* [RECORDS FOR PROCESSING]
※ ※ ※

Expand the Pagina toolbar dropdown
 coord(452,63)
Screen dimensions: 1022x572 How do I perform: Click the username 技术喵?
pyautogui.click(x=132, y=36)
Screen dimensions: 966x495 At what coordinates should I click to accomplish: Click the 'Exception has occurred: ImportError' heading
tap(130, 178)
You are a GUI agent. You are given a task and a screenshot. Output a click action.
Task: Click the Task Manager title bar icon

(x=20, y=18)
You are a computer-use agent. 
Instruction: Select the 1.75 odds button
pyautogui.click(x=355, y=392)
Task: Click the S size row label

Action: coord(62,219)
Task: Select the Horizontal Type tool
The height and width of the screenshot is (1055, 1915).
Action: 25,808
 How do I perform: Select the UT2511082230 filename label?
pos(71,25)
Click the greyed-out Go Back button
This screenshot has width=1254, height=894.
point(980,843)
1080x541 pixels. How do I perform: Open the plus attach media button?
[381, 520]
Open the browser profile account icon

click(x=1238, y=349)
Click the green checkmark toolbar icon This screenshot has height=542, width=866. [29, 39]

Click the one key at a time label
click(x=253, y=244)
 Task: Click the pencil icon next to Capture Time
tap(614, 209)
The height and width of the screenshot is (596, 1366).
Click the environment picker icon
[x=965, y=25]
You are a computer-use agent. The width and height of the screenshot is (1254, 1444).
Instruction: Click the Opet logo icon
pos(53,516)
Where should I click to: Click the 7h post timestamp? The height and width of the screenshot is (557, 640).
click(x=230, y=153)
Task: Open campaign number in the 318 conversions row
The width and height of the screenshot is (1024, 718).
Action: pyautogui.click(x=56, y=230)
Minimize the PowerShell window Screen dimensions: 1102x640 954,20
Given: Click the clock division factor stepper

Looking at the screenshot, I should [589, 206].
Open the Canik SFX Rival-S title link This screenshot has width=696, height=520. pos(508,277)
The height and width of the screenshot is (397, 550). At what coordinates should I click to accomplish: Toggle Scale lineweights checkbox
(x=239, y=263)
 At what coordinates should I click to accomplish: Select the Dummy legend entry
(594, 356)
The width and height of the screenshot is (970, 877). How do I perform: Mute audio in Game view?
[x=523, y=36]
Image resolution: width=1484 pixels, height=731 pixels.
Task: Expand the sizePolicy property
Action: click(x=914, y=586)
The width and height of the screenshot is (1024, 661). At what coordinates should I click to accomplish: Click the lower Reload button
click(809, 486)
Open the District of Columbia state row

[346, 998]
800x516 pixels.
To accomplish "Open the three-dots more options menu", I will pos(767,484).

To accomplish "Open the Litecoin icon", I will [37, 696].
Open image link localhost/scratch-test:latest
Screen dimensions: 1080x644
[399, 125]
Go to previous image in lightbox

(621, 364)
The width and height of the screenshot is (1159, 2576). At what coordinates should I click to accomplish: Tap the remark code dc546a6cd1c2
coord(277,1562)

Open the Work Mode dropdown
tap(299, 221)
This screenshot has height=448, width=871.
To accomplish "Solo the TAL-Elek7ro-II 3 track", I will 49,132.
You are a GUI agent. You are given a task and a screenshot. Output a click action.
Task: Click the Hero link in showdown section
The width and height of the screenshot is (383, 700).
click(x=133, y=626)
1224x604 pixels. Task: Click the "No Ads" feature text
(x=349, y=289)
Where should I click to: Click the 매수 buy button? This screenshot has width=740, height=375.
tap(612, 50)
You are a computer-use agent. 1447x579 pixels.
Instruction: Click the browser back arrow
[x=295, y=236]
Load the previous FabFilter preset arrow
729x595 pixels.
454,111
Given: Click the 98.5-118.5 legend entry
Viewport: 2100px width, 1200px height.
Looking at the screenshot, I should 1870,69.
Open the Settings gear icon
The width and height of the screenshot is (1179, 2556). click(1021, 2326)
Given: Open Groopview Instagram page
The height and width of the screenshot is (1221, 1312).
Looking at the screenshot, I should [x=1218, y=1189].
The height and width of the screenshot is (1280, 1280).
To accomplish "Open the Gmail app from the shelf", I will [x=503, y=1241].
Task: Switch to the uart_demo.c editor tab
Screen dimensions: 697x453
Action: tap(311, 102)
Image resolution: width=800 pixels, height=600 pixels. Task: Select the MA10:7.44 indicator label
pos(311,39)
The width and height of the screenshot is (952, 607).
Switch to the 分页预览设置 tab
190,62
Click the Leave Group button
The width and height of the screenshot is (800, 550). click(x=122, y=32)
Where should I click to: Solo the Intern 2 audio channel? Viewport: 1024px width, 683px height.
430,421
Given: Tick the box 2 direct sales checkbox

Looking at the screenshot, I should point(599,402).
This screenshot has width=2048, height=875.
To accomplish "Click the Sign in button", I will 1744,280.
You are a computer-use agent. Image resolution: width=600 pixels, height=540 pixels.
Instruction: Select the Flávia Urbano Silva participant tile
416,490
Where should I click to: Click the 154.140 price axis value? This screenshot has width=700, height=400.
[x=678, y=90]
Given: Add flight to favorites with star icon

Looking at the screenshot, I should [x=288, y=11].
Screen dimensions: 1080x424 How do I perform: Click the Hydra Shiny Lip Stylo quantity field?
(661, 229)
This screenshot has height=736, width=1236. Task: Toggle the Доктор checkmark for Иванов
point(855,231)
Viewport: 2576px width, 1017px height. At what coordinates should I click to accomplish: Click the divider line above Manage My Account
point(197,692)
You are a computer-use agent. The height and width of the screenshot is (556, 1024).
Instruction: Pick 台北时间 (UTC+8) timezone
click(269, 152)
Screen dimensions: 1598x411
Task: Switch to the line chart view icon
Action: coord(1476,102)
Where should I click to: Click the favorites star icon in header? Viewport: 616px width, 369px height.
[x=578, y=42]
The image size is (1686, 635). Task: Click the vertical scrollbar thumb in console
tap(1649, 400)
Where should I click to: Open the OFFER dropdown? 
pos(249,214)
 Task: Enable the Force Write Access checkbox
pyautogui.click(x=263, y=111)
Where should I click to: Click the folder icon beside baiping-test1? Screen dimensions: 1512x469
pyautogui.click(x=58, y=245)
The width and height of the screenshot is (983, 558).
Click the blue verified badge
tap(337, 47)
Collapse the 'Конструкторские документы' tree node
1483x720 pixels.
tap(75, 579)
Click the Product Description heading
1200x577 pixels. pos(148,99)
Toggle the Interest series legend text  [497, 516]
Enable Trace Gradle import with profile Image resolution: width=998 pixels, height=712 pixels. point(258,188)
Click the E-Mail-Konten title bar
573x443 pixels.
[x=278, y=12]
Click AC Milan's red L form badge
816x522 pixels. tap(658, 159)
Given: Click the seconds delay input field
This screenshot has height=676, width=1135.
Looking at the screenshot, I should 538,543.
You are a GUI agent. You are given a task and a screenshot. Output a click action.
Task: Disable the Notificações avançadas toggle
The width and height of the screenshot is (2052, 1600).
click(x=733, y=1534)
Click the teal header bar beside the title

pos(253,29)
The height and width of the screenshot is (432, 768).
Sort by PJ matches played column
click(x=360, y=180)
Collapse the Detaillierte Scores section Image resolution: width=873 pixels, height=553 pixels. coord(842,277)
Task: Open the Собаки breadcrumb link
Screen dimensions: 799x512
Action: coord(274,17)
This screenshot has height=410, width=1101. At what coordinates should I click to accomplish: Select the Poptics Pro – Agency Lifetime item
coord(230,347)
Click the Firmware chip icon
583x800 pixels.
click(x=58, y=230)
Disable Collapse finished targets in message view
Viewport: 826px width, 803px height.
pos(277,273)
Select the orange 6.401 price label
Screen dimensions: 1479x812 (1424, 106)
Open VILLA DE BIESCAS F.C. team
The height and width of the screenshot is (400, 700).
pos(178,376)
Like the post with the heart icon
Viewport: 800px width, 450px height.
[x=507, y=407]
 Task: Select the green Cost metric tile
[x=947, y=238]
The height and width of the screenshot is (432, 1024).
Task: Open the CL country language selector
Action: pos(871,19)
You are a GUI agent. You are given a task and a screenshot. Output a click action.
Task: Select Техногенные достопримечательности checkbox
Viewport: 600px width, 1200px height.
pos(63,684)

※ ※ ※

* [WHAT IS BEING ASKED]
Transcribe, exactly and without additions, the lines of the records above, beginning with the line that contains "The width and height of the screenshot is (383, 700)." and ending with the line that contains "Given: Open Groopview Instagram page", both included.

* [RESULT OF THIS TASK]
The width and height of the screenshot is (383, 700).
click(x=133, y=626)
1224x604 pixels. Task: Click the "No Ads" feature text
(x=349, y=289)
Where should I click to: Click the 매수 buy button? This screenshot has width=740, height=375.
tap(612, 50)
You are a computer-use agent. 1447x579 pixels.
Instruction: Click the browser back arrow
[x=295, y=236]
Load the previous FabFilter preset arrow
729x595 pixels.
454,111
Given: Click the 98.5-118.5 legend entry
Viewport: 2100px width, 1200px height.
Looking at the screenshot, I should 1870,69.
Open the Settings gear icon
The width and height of the screenshot is (1179, 2556). click(1021, 2326)
Given: Open Groopview Instagram page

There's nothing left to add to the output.